Re: Obsolete characters

From: Mark Davis (mark.edward.davis@gmail.com)
Date: Thu Jan 22 2009 - 15:40:25 CST

Next message: =?utf-8?Q?António MARTINS-Tuválkin?=: "Re: Obsolete characters"

Previous message: Michael Everson: "Re: Obsolete characters"
In reply to: Michael Everson: "Re: Obsolete characters"
Messages sorted by: [ date ] [ thread ] [ subject ] [ author ] [ attachment ]
Mail actions: [ respond to this message ] [ mail a new topic ]

Mark

On Thu, Jan 22, 2009 at 12:28, Michael Everson <everson@evertype.com> wrote:

> On 22 Jan 2009, at 19:37, Mark Davis wrote:
>
> Every time anyone has any kind of organization of anything, it could be
>> considered "prejudical" to someone somewhere.
>>
>
> True, and I understand that your organization may not have the same
> requirements as I might have. Nevertheless, the idea that yogh should be
> "archaic" (or whatever) and not on a character picker, when I enountered it
> in school in Arizona (a pretty ordinary place, in the late 1970s) seems to
> me to be wrong. Chaucer is still on the c
>
> And yet for a character picker there are so very many Unicode characters
>> that you have to have some kind of organization or the characters you want
>> are difficult to find within a morass of others.
>>
>
> So how will people find the "obscure" ones?

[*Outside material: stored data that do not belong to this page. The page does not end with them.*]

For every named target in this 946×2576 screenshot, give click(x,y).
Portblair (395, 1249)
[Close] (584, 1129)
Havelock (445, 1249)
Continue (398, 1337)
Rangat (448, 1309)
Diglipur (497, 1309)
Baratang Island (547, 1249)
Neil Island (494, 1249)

First off, and I want to emphasize this again, we are trying different
models of dealing with the data, so we may or may not use the modern vs
non-modern feature of individual characters in modern scripts. I've passed
out a link to the current mockup, so you can see some of the things we are
trying, but should not at all take it as final.

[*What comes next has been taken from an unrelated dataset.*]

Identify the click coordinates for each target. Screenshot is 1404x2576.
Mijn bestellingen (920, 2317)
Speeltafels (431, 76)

What we are doing there is having the 'uncommon' characters available, just
separated from the others. As I said, this may or may not work.

>
>
> We considered UCA ordering, the ordering in the charts on
>> http://www.unicode.org/charts/collation/
>>
>> There are a few problems with that, as you will see if you take a look.
>> • Especially in the case of symbols or punctuation, it is hard to
>> find things
>>
>
> Why start here?

"start"?

> I was talking about letters of the alphabet(s). You've been dividing Latin
> up into ins and outs.

It isn't ins-and-outs; both are available.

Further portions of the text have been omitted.